The probate process, a seemingly straightforward legal procedure following an individual's death, has recently become a bottleneck for grieving families due to an increasing backlog of cases.
Ancillary Probate: Probate in Another State
Owning Real Estate in Multiple States may Require Multiple Probate Proceedings
Having to go through multiple formal probate court proceedings in different states can be challenging and time-consuming after the death of a loved one.
If an individual resides in one state but owns real estate in another state, it may be necessary for two probates. This is due to the fact that the law governing real estate is always based on the location of the property, rather than the residence of the owner.
Example: Martha lives in New York and owns property there. She also has a vacation home in Florida that she and her husband purchased together. Since her husband’s passing, Martha is the sole owner of the vacation cottage. When Martha passes away, a probate court proceeding may be necessary in Florida before her daughter can inherit the cottage.
The Ancillary Probate Process
Probate in a second (or third) state is referred to as “ancillary probate,” and for the executor of the deceased person’s estate, it entails additional inconvenience and cost. It is likely that the executor will need to locate a lawyer in the other state to manage the probate process.
Probate is initiated in the state where the deceased person resided, also known as “domiciliary probate.” Following that, a separate probate court case, known as the “ancillary probate,” is opened in the state where the out-of-state real estate is situated.

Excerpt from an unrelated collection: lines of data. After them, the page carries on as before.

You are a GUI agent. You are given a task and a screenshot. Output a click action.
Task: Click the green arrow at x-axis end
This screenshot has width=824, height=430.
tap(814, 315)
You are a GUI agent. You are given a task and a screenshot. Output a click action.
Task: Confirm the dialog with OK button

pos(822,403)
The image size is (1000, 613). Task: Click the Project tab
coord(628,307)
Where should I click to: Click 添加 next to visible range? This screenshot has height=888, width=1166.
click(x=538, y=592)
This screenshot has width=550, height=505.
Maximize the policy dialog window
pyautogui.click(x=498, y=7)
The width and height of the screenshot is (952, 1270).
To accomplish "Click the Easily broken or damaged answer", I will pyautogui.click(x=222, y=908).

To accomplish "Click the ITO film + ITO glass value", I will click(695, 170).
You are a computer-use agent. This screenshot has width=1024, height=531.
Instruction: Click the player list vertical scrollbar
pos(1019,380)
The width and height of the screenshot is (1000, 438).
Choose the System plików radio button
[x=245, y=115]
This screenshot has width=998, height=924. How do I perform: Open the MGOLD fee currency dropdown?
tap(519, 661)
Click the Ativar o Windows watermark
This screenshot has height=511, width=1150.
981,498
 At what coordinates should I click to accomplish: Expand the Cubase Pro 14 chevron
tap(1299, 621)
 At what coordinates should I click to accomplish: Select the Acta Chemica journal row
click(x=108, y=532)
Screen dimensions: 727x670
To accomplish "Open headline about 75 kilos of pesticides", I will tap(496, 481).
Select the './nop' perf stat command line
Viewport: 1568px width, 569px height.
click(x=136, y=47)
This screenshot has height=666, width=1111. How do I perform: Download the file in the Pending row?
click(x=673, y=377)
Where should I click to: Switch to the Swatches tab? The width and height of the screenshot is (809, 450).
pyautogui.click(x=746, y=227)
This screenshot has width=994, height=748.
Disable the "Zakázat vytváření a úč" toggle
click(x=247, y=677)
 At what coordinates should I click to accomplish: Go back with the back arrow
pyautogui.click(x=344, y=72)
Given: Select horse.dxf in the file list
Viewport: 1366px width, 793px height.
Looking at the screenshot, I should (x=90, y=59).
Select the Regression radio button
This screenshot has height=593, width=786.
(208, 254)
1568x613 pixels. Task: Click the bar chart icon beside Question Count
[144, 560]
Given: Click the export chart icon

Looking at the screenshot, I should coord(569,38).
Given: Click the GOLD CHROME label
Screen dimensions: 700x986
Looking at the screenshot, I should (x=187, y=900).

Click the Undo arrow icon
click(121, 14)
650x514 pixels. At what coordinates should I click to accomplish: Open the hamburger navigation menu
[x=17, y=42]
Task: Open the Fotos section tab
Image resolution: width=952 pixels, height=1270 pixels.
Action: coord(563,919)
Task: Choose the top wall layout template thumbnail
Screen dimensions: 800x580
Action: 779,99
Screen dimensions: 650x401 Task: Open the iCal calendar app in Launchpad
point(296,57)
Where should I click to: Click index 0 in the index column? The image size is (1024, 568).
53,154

Once a will is accepted by the probate court in one state, it is generally accepted by another state without additional proof. This is known as a “foreign will.”
Making the Process Simpler
Certain states have a process in place that allows executors from different states, commonly referred to as “foreign executors,” to bypass certain requirements. Instead of having to go through the process of obtaining letters of authorization from a court in the second state, individuals who have already been granted authority as an executor in another state can simply submit the letters from the other state along with a copy of the will, if applicable.
Example: Judith’s father appointed her as the executor of his estate in his will. After his passing, she begins a probate process in Minnesota, where her father resided. However, her father also owned a property in Indiana, and the Minnesota probate court lacks jurisdiction over out-of-state real estate.
According to Indiana law, Judith is able to obtain the powers and responsibilities of an Indiana executor by submitting a copy of the letters issued by the Minnesota probate court to the probate court in the Indiana county where the house is situated. Once this is done, she can proceed to assume control of the real estate and sell or transfer it in accordance with her father’s will and the probate rules of Indiana.
Avoiding Ancillary Probate
To avoid complications and costs for your family after your death, it is important to prioritize avoiding probate for real estate that is solely owned and located out of state. There are typically multiple options available depending on the laws of the state, which may include various approaches.
- Owning the property with someone else in joint tenancy, tenancy by the entirety, or community property with right of survivorship.
- Creating a revocable living trust for a property.
- Recording a transfer-on-death deed for the property.